# DIRECTIVE
Format each line of the data as a JSON list of strings, one string per line, and leave out blank lines. Leave the pictures out of the answer.

(Pointing records for text and elements)
"""

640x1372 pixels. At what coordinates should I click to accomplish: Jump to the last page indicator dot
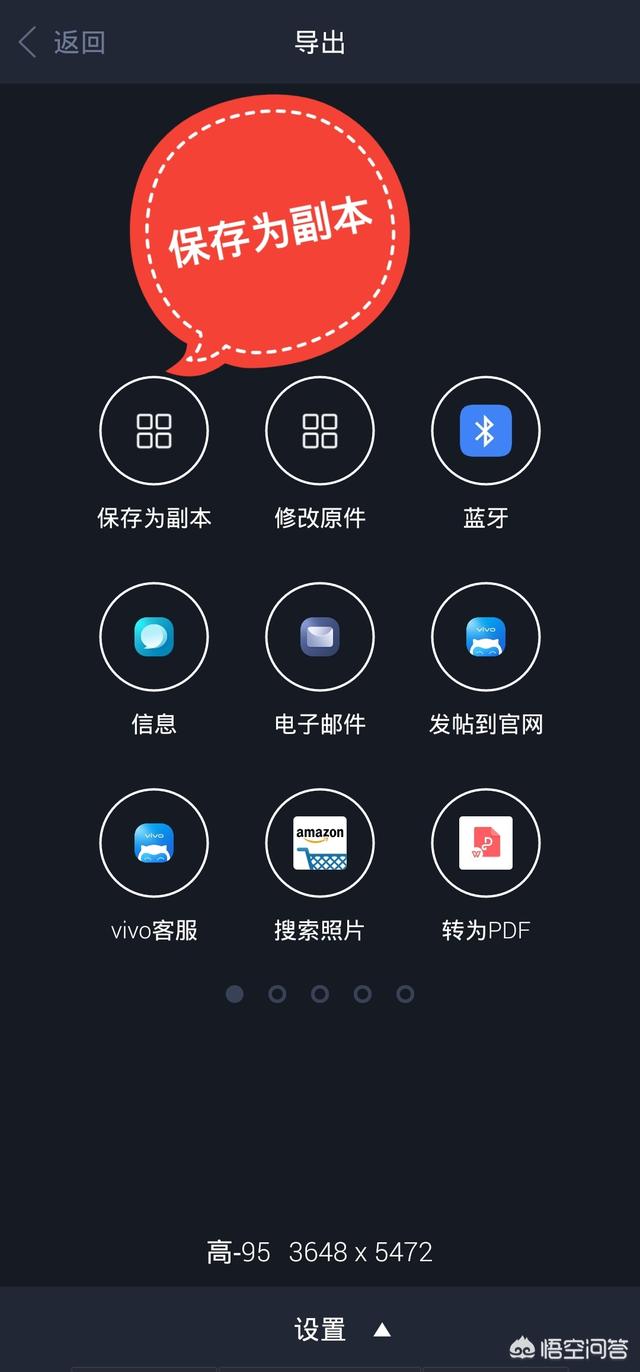tap(405, 994)

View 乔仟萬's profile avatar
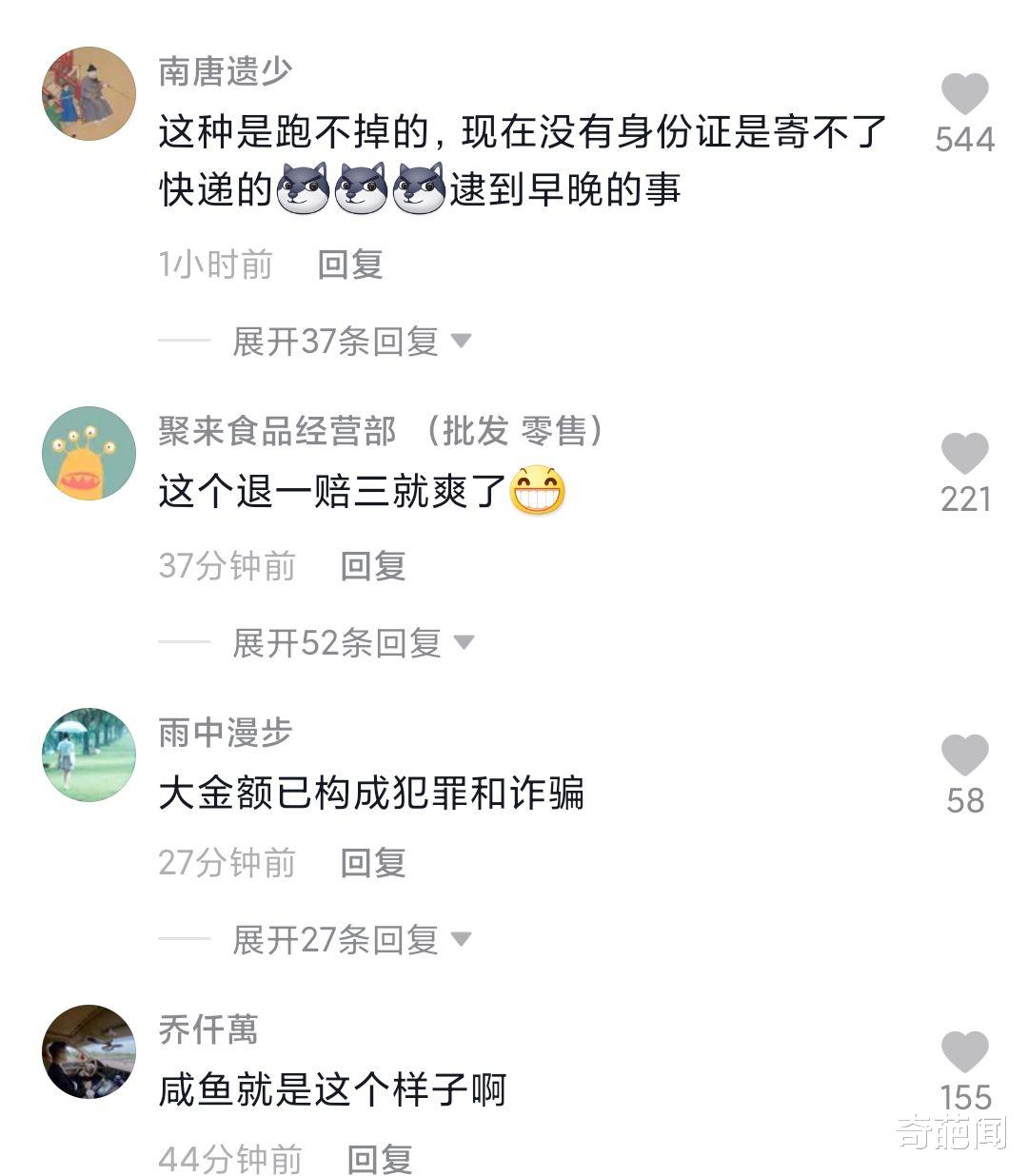[x=90, y=1051]
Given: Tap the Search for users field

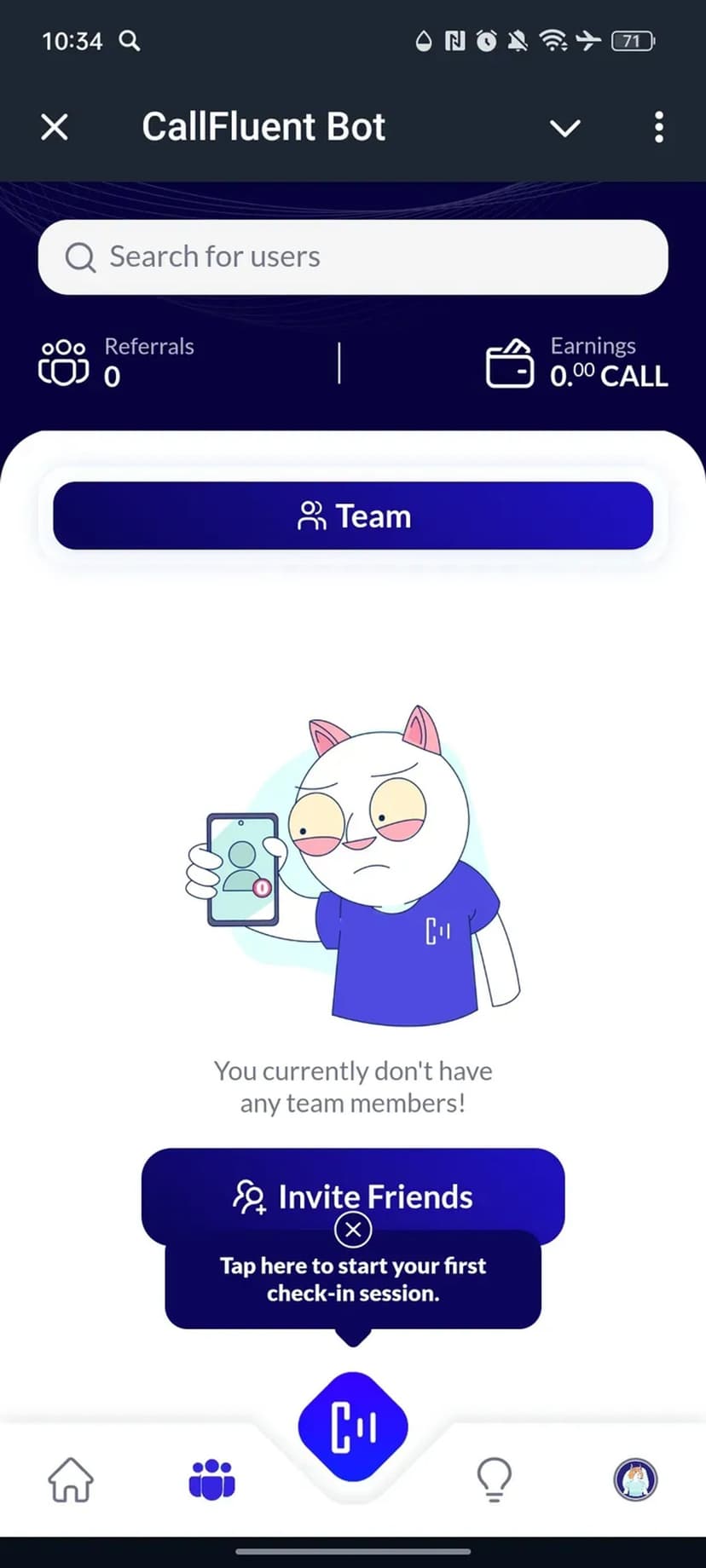Looking at the screenshot, I should click(x=353, y=257).
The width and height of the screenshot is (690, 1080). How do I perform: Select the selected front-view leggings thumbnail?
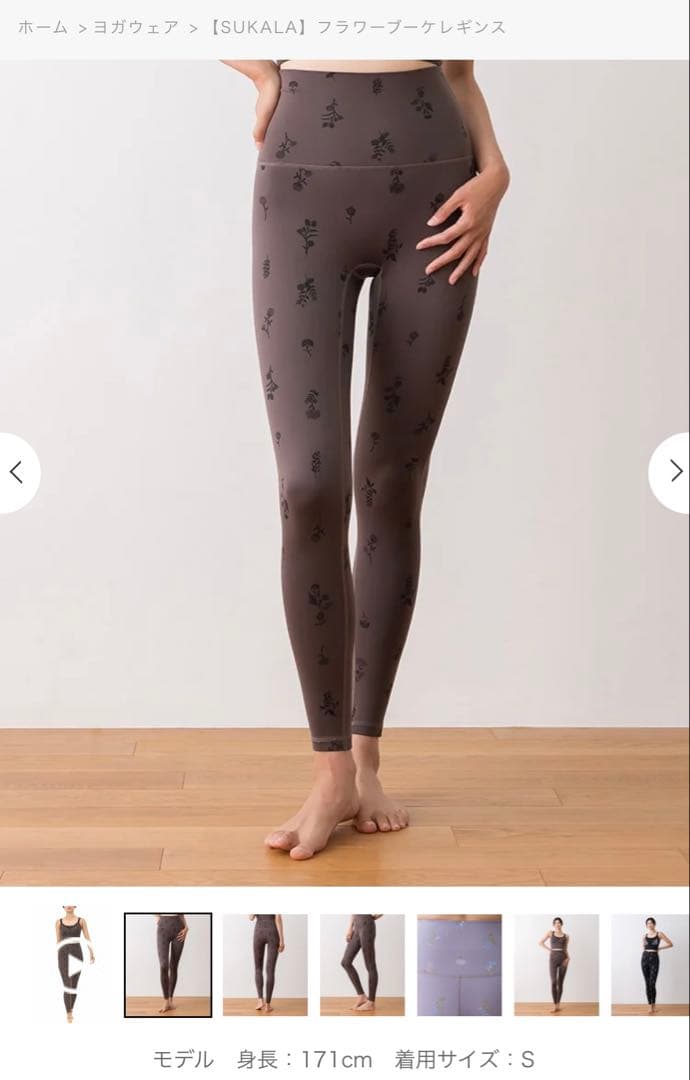168,964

"""

# ANSWER TO THE EXERCISE
[
  "640x1372 pixels. At what coordinates should I click to accomplish: Jump to the last page indicator dot",
  "tap(405, 994)",
  "View 乔仟萬's profile avatar",
  "[x=90, y=1051]",
  "Given: Tap the Search for users field",
  "Looking at the screenshot, I should click(x=353, y=257).",
  "The width and height of the screenshot is (690, 1080). How do I perform: Select the selected front-view leggings thumbnail?",
  "168,964"
]